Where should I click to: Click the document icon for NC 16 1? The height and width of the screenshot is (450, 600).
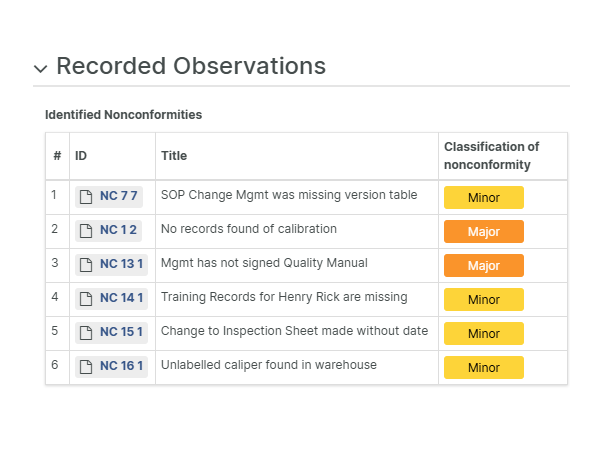click(86, 367)
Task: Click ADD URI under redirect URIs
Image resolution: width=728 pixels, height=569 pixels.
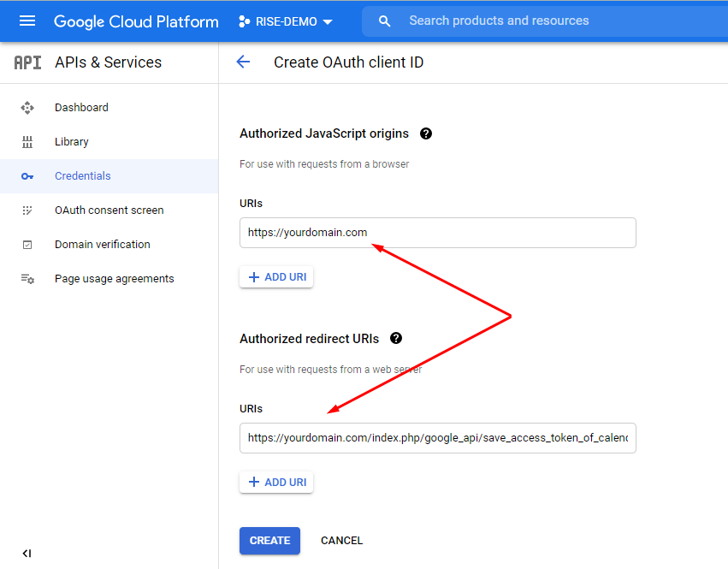Action: [275, 481]

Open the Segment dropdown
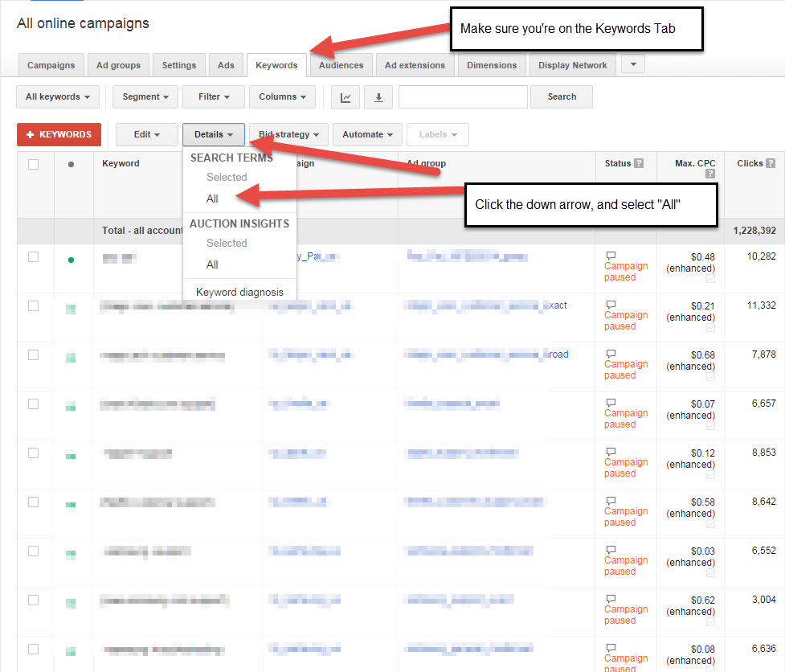coord(145,96)
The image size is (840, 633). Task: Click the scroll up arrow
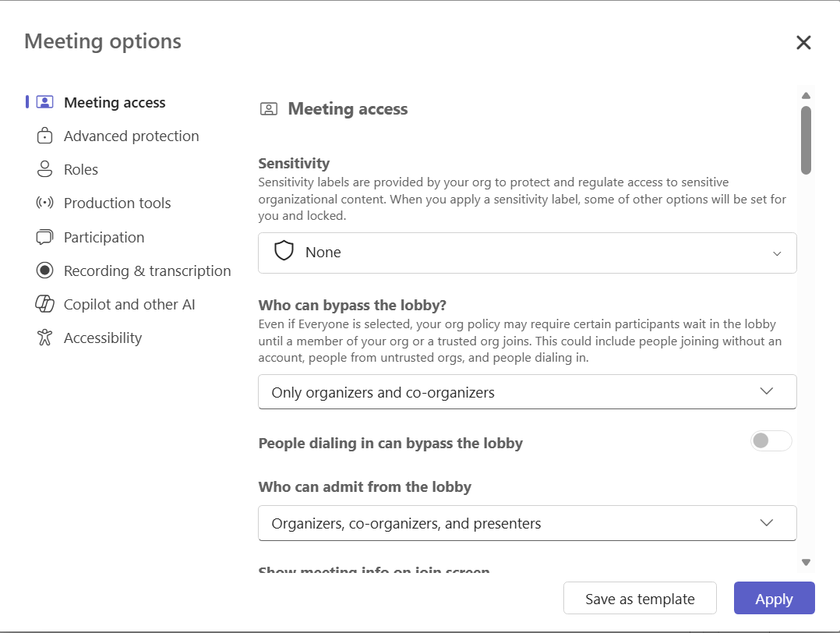click(x=806, y=96)
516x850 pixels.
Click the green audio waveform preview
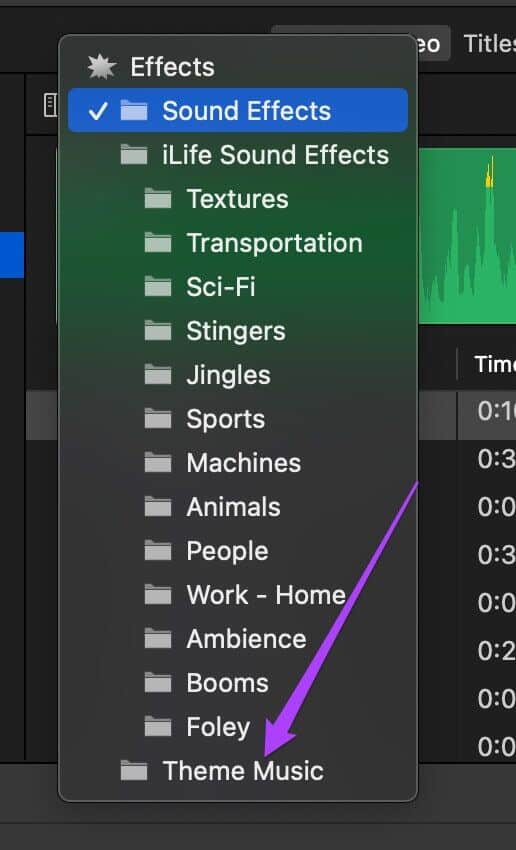(x=467, y=236)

__________________________________________________

**PROBLEM DESCRIPTION:** Print exactly the lines from the one containing "516x850 pixels." through the last line of the records, both included, and leave out the pictures.

**EXPECTED ANSWER:**
516x850 pixels.
Click the green audio waveform preview
(x=467, y=236)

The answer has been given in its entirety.